As far as how I am doing with his deployment, well some days are easier than others. Everyday I sign on line and wait for my little yahoo thing to pop up and say you have one new message. When it doesn't I get disappointed. When it does, I get a smile on my face and when it is from him that smile gets even bigger, but when it isn't him I get annoyed with whoever it is from because they just got my hopes up for nothing. Sometimes I get really lonely though. And I will start getting teary eyed for what seems like ridiculous reasons. Like the other day at work this girl would not stop talking about her and her boyfriend and then he came and picked her up from work for lunch. That made me sad. Whenever Danny came up to Missouri to see me he would pick me up from work and take me to lunch.
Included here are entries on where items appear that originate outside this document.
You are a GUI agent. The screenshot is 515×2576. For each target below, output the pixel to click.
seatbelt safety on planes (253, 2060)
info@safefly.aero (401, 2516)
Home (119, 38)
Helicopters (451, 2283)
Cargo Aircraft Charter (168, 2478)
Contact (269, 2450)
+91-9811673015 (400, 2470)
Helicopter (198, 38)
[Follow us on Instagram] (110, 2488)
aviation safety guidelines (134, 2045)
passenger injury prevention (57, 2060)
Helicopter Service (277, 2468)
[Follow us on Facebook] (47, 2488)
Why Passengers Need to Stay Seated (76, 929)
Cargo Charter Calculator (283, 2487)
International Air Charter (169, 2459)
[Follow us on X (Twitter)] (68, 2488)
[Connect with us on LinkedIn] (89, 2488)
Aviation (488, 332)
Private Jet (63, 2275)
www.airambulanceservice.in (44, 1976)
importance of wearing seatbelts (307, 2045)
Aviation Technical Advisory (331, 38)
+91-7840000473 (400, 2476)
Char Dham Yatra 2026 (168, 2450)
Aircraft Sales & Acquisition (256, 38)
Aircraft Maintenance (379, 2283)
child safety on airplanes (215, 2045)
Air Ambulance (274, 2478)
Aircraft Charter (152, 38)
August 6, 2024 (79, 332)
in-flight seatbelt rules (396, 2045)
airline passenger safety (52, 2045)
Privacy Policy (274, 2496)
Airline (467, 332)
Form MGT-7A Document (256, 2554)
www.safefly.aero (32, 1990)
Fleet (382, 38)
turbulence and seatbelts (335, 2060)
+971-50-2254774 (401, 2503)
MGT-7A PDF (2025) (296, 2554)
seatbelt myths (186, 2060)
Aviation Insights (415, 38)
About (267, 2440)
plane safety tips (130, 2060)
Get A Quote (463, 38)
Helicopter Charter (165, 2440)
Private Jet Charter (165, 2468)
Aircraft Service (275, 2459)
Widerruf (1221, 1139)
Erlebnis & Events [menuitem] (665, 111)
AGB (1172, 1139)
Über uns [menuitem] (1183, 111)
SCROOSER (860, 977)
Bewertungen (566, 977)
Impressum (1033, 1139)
Then I started thinking about that more and more and I got upset. I know in my head not to dwell on things like that but I can't help it. Another instance was the other day Danny called me and I missed his call. I had my phone in my hand when it went to the answering machine. I was actually at my orchestra's Christmas party. I was hoping it wasn't him but I listened to my voicemail and found out it was. I got very upset. But I made myself not cry because I realized that would make everyone feel awkward. I immediately called his parents' house though hoping he called them and I could tell them to have him call me. But they weren't home. In the next email I wrote him I told him to call back anytime I don't answer the first time. I am not doing so bad though. I am staying away from romantic movies and situations where there will be a lot of couples.

Friday, December 16, 2005

He has been gone for ten days now and some things are just now starting to sink in. He's my best friend and I miss being able to talk to him about anything and everything. I don't really have someone to talk to here. When I get sad and miss him a lot I don't know who to talk to. My family and friends really don't understand. They know why I am sad but their standing is pretty much that my situation sucks and they would hate to be in it. I really do fine usually but everyday I see something that reminds me of him and makes me sad. The other day my friends took me out to Wild Country. I thought it would be good to get out and I figured I wouldn't get upset because how much guy and girl dancing is there if it is line dancing? Well, the minute I got there they did like 3 or 4 slow songs. I ended up crying. I saw these happy couples together and it made me miss him so much. Am I always going to feel like this? I know I will always miss him, but will I always be this emotional to where I hate watching romantic movies and seeing couples together upsets me?

Thursday, December 08, 2005

I guess my first post should be the story of Danny (my fiance) and I. Well I have known him my whole life. Literally since I was a baby, we actually have a video of my third his fifth birthday party at Chuckie Cheese. Anyway, my dad and his dad are best friends and my dad always used to say, "I would not mind if one of you girls (meaning me or one of my three sisters) married one of those boys." Well to everyone's shock 15 months ago Danny and I got together. And then just three months ago he asked me to marry him and three days ago he left for Iraq. A while before he left I found other women's blog sites about their men being deployed and I thought it was cool how everyone supported one another. We can all relate to each other.

Right now I am trying to get through finals week at my college which is even harder considering he just left. I am so distracted. Last night I slept with my cell phone in my hand because he said he would try to call me from Ireland. Well he never did and I understand but it still sucks. I have no idea where he is right now though and I wish I did. Even before he left I only got to see him about once a month because he was stationed in Texas and his family and I live in Missouri but he called me every night and usually all day long we would text message each other while he was at work and I was in school. So now I email him when I have time but I don't think he can check his email yet. I really have no idea at all what he can and can't do right now.